I am on paleogenomic data. I have BAM files from two different datasets that were processed/sequenced different (one was partially UDG treated, one was not UDG treated at all - the latter was sequenced on a newer machine).
Most of my comparisons between the two datasets are plagued by batch effects. One idea my adviser asked me to try is clip the first 5-10 bp off all reads within all BAM files. The problem is neither of us know how to do that.
Anyone here know of a way to trim reads within a BAM file?
I do have the FASTQs. Adapters were trimmed. The idea here is to uniformly clip additional bases to make sure the damaged bases are removed.
We are not quite sure what is causing the batch effect. It could be quality score related. There is a lot more variation in the partially UDG set than in the later untreated set. When I look at rates of allele sharing, I get more sharing between batches than between individuals with similar ancestry between the two batches.

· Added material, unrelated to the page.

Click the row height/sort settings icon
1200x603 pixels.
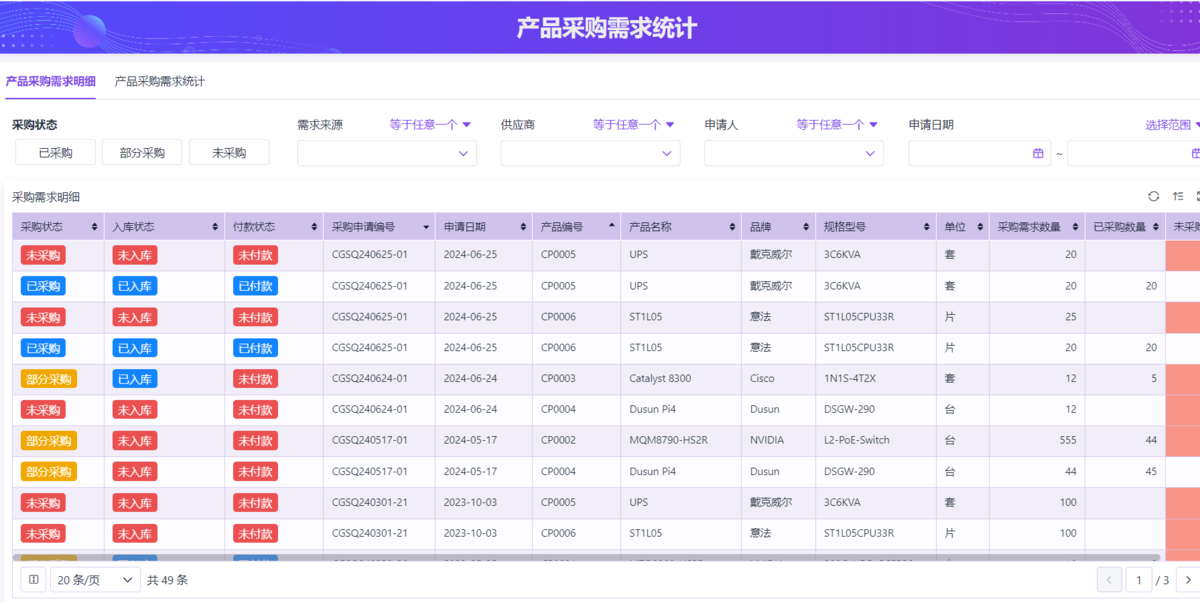coord(1178,197)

Try something like this on your FASTQ files: fastx-toolkit: fastx-trimmer , it'll let you remove the first/last N bases with
And then realign into BAM files and see if it helps.
Also you should run your FASTQ files through some tools like FastQC and aggregate your results with MultiQC. This will give you statistics on things like per base sequence content, over-represented sequences, quality score distributions etc.

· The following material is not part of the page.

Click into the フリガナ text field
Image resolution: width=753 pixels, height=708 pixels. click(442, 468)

An additional suggestion: You should identify variants that are shared within a batches, ideally a few examples like that ( of batch specific alleles.) Load up your BAM files in IGV, and go to the position of the variants. Do these variants tend to fall mostly in the first 5-10bp, or are they all over the reads? That might help you determine if clipping is appropriate. You could probably script it too by getting all reads spanning a batch specific variant from the BAM files, and computing the diffence between the allele position and the aligned read start distance, and see if the distribution is flat or skewed one way or another.